Before a defendant is entitled to a hearing on his motion for new trial alleging
ineffective assistance of counsel, he “must allege sufficient facts from which a trial
28 court could reasonably conclude both that counsel failed to act as a reasonably
competent attorney and that, but for counsel’s failure, there is a reasonable likelihood
that the outcome of his trial would have been different.” Smith v. State, 286 S.W.3d
333, 340-41 (Tex. Crim. App. 2009) (emphasis omitted). The reasonableness of
counsel’s choices generally involves facts that do not appear in the record, so the
record will generally be insufficient to show that counsel’s representation was so
deficient as to meet the first prong of the Strickland test. Id. at 341 (quoting Mitchell
v. State, 68 S.W.3d 640, 642 (Tex. Crim. App. 2002)). Therefore, we must determine
whether defendant’s motion for new trial and supporting affidavit “allege facts that
would reasonably show that his counsel’s representation fell below the standard of
professional norms and that there is a reasonable probability that, but for his
counsel’s conduct, the result of the proceeding would have been different.” Id.
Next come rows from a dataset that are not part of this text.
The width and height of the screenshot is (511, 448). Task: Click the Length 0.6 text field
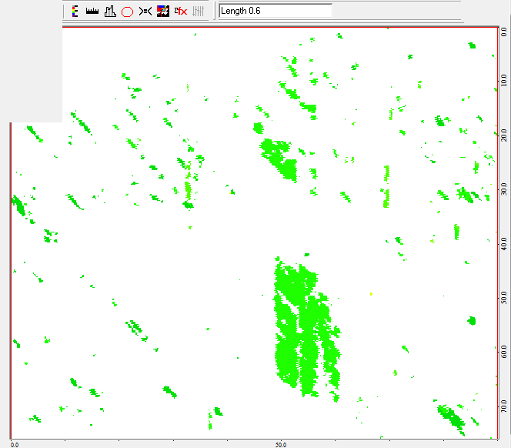(x=275, y=11)
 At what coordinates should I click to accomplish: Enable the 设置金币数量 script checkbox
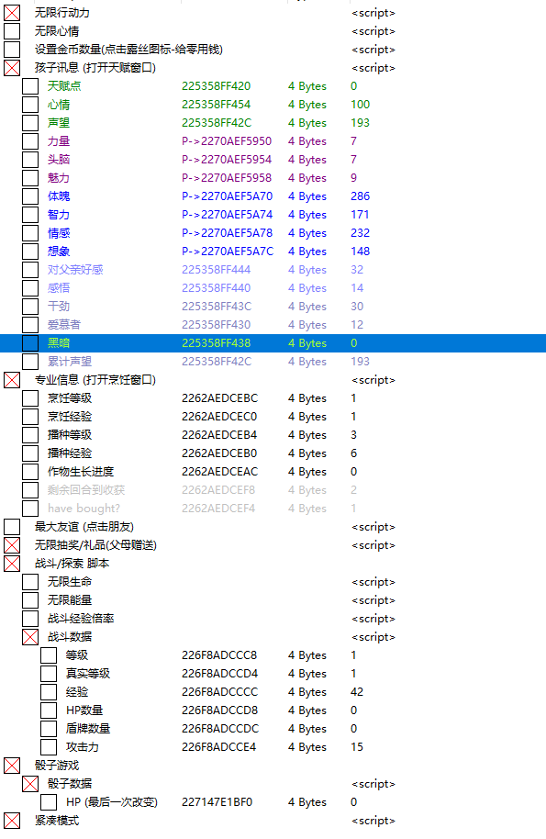tap(12, 50)
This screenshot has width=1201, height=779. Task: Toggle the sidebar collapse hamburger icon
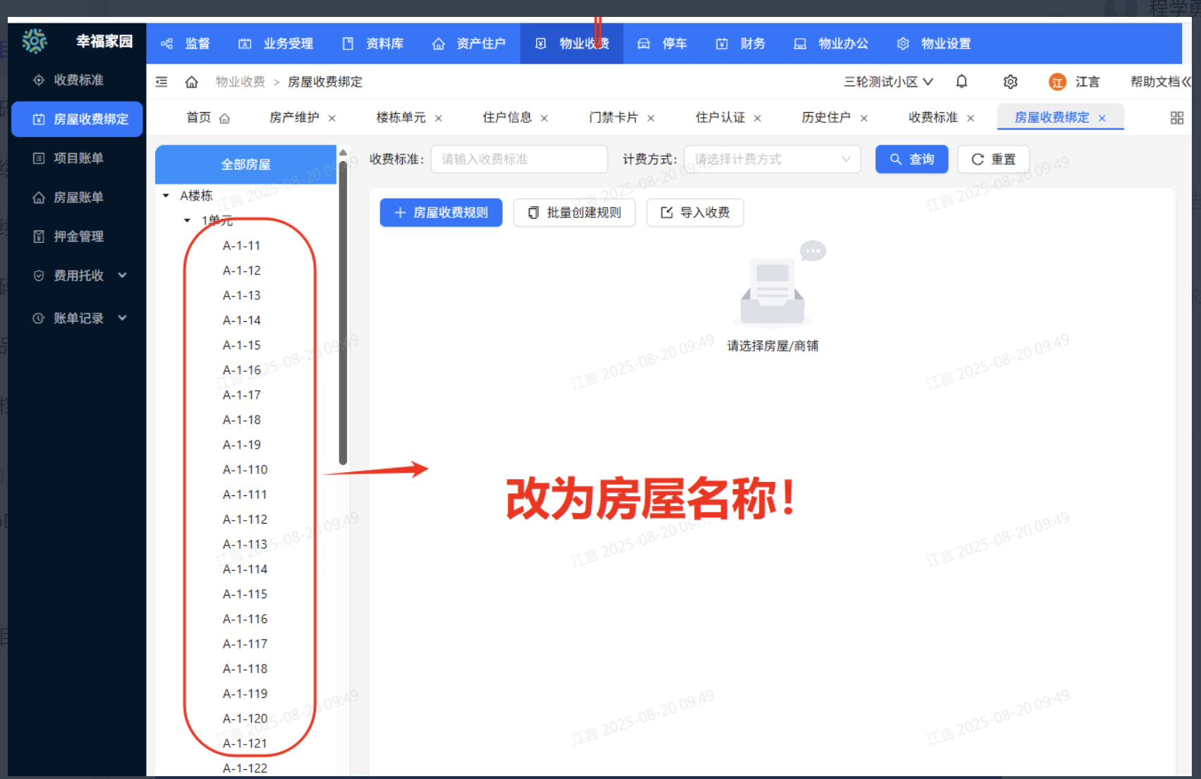(162, 82)
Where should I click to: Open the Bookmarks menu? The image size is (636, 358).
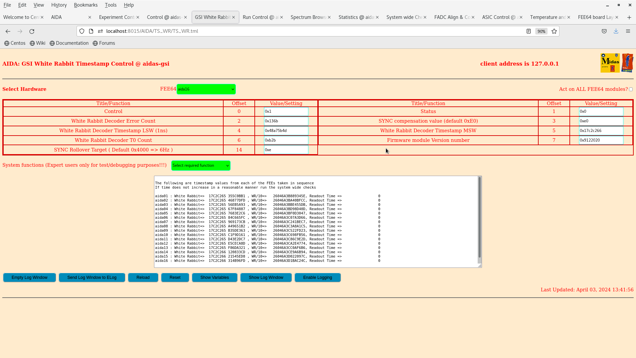point(85,5)
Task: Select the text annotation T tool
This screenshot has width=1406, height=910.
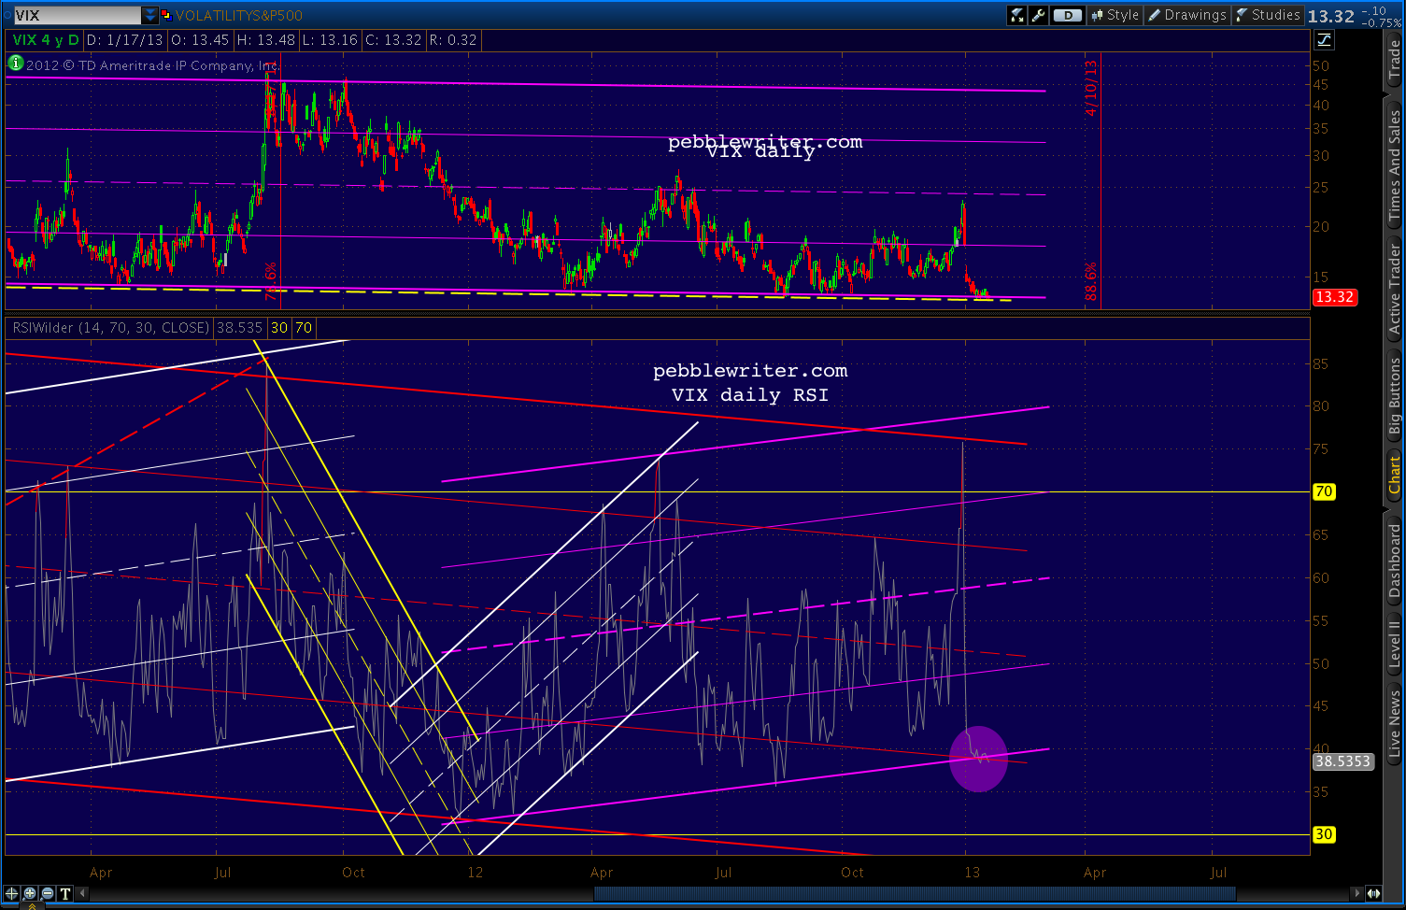Action: click(64, 893)
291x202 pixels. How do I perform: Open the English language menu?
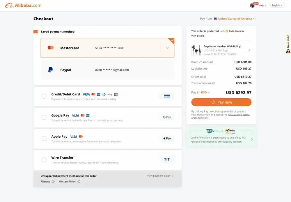click(x=276, y=5)
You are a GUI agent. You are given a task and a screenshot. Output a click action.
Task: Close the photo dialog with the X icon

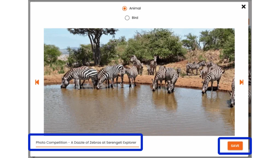tap(243, 7)
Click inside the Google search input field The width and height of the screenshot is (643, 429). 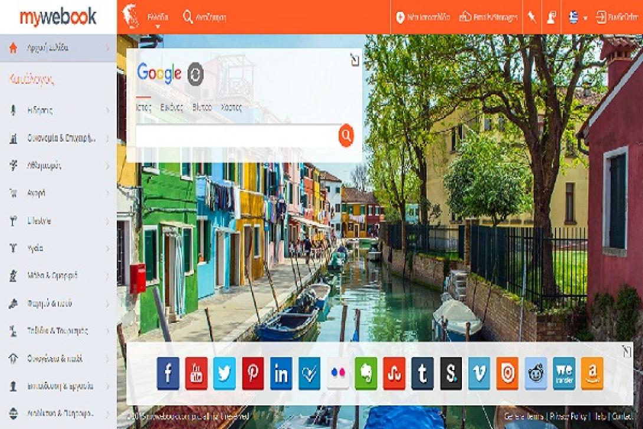(x=237, y=136)
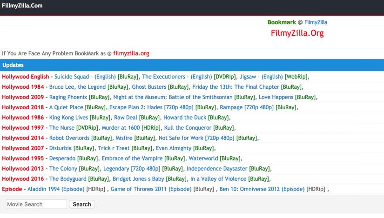Click the Murder at 1600 link
384x218 pixels.
[x=120, y=128]
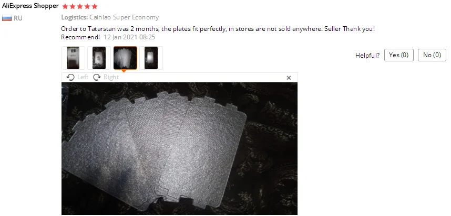Click the Cainiao Super Economy logistics text
This screenshot has width=451, height=216.
click(124, 17)
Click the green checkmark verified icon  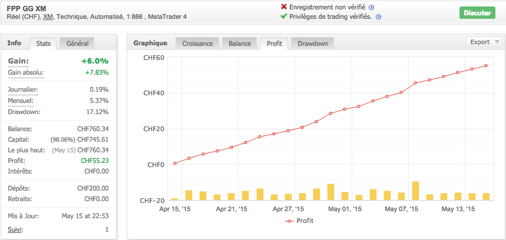coord(285,17)
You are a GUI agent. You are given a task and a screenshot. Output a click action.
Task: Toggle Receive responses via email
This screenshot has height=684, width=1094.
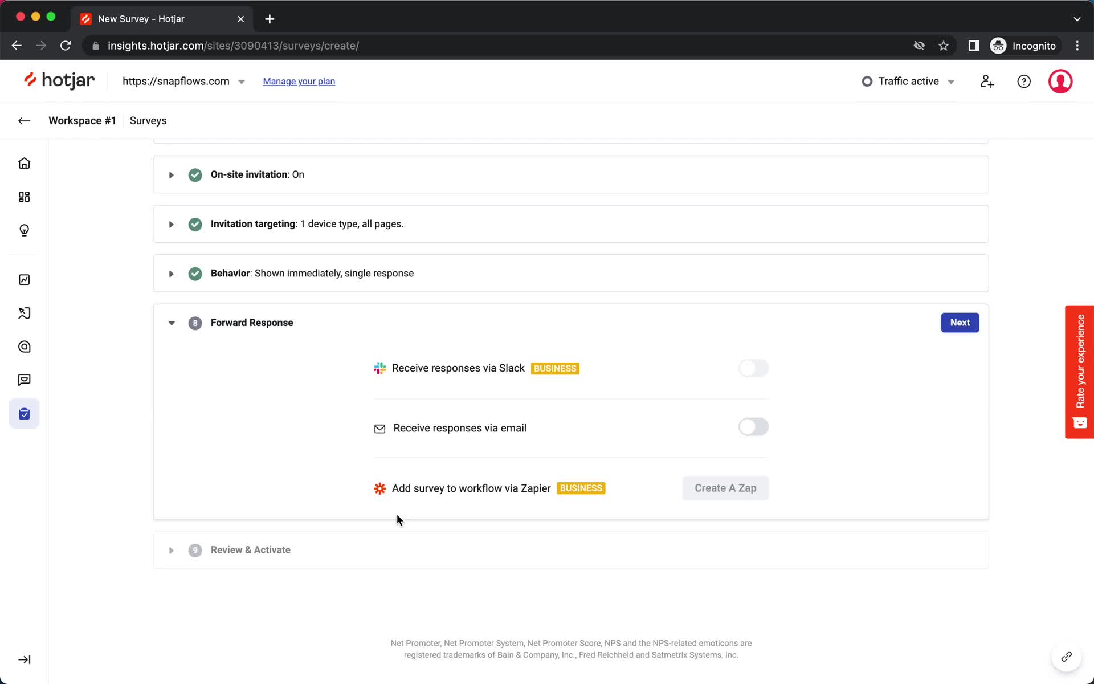tap(753, 426)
(citing Strickland, 466 U.S. at 687).
In his motion for new trial, Rodriguez alleged that trial counsel was ineffective
by failing to object to a false statement made by the State during closing arguments.
Rodriguez’s only support for his motion for new trial was a two-page affidavit
verified by his trial attorney. “An affidavit attached to a motion for new trial is not
evidence and it must be presented at a hearing on the motion and admitted into
evidence to be considered on appeal.” See Broussard v. State, No. 09-20-00259-CR,
2022 WL 2056388, at *5 (Tex. App.—Beaumont June 8, 2022, no pet.) (mem. op.,
29 not designated for publication); see also Rouse v. State, 300 S.W.3d 754, 762 (Tex.
Crim. App. 2009). With a silent record, we must presume that counsel’s conduct
falls within the wide range of reasonable representation. See Strickland, 466 U.S. at
689; Bone v. State, 77 S.W.3d 828, 833 (Tex. Crim. App. 2002); Broussard, 2022
WL 2056388, at *6. There is also nothing in the record showing that trial counsel’s
actions were so outrageous that no competent attorney would have engaged in them.
See Strickland, 466 U.S. at 687. We conclude Rodriguez failed to establish that the
defense attorney’s performance was deficient. We overrule issue four.
CONCLUSION
Having overruled all of Rodriguez’s issues on appeal, we affirm the trial
court’s judgment.
AFFIRMED.
JAY WRIGHT Justice
Submitted on January 30, 2024 Opinion Delivered July 31, 2024 Do Not Publish
Before Johnson, Wright and Chambers, JJ.